### [Text provided]
+ + + + + + +

I have been a mother for 42 years. I have been a young mother, an old mother, a school mother, a work mother, a spiritual mother, a bad mother, a good mother, an inexperienced mother, an experienced mother, a gratified mother, a disappointed mother.

All in all, I think that gives me enough grist for the flour I have been grinding. The male is the giver of life. That is very evident not only from Your Word, but from scientific observance. But nurturing life usually is the province of the female. Even in the animals, motherhood involves providing very similar services to the young. Naturally there are exceptions, but among the higher orders of life, food, protection and training are given the young by their mother.

This often (almost always ) necessitates sacrifice on the part of the mother. The more helpless the young is, the more sacrifice is needed. I am sure that mother cats and dogs do not enjoy the process of keeping their young clean. But it is needful. Not only for the good of the young, but for the comfort of the nest. Thankfully we have diapers. Protection can involve any number of things from a fierce growl to OshKosh overalls. Training usually involves the continuation of the habits of the creature. Hunters teach hunting, gatherers teach gathering. And so on and so on. A failure to teach those things could mean extinction.

As a sentient mother who recognized the existence of a creator, when I read the manual that creator(You)wrote, I recognized the validity of the commands and suggestions for the well being of my young. Did I always follow that manual? Sadly, no. Did I always know the rightness of the manual? Sadly, yes.

As humans, we tend to train in the things we deem important. If social correctness is supreme in my life, that is what I will teach my young. If survival at any cost is important, that is what will be taught. I imagine even negative values are taught. A thief would probably teach the ways of thievery. A harlot, the ways of harlotry. A queen, the ways of rule.

All training of course is subject to the acceptance of the one being trained, but mothers are generally very sucessful at teaching what they know.

I have known exceptions to that observation. Too numerous to count in the human realm. Our calico Miss Jane was an excellent mother. She fulfilled all the teaching duties well. Cleanliness, care, hunting, all these were taught carefully to her batches of kittens. But the teaching sometimes didn't carry on in her children. I remember one of her female kittens delivered her first batch of kittens in a driving rainstorm, right out in the middle of the backyard in the mud and came back to the doorstep, looking for a handout. Not a motherly bone in that body. She wasn't even interested in them as we tried to keep them alive. A couple made it, a couple didn't. Another of Miss Jane's kittens, Sherbet was given away and was a very neglectful mother. One of her neglected kittens was given back to us a few years later, and became Tiffany, a splendid mother.

So apparently the line of good mothers is not always continuous. One of my favorite mother observations has been the coocoo bird mothers. They lay their eggs in other birds' nests, let the other birds rear the coocoo bird babies, and the babies fly off to do their coocoobird thing. I have known human coocoo bird mothers.

So what can observing mothers do? If no advice is asked for or wanted, nothing but cry out to You. You alone can change a heart.

+ + + + + + +

### [Raw data]

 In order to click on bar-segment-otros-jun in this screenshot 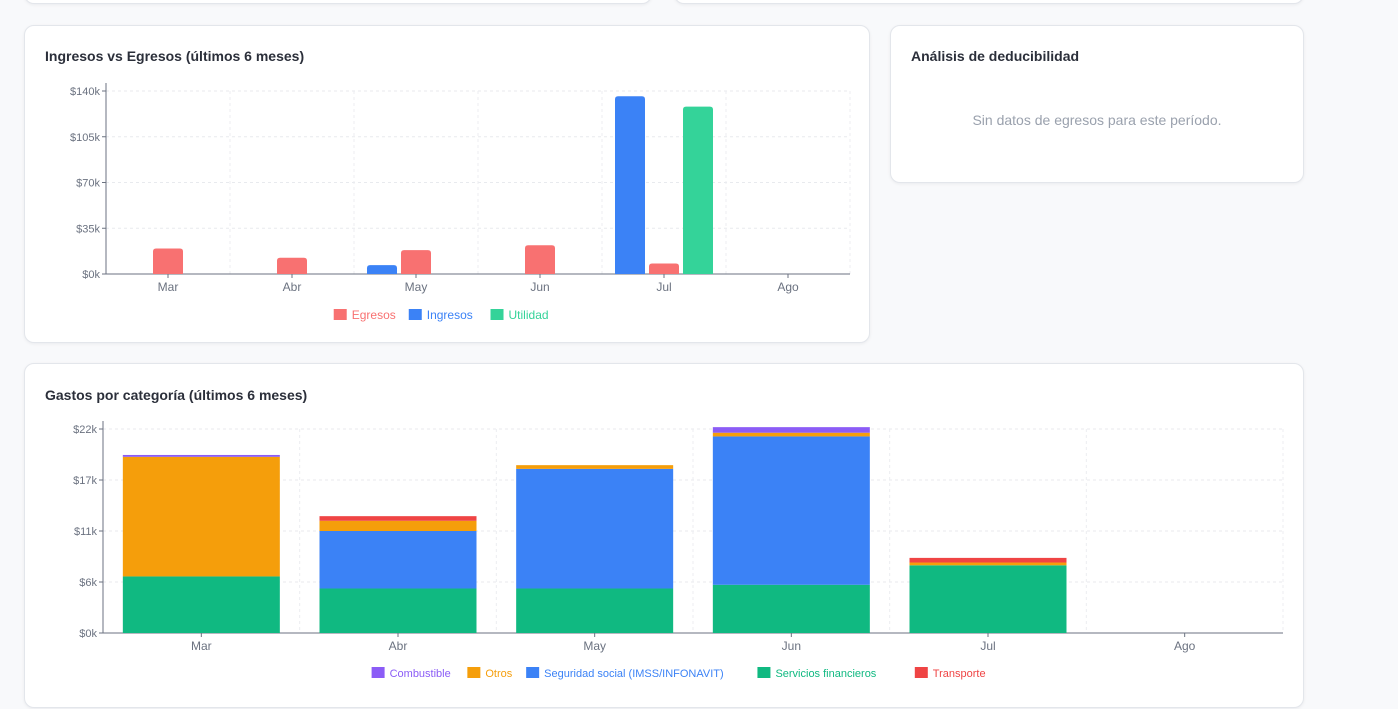, I will do `click(791, 434)`.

+ + + + + + +

### [Assignment]
List every cat that the motherhood text refers to by name.

### [Answer for the task]
Miss Jane, Sherbet, Tiffany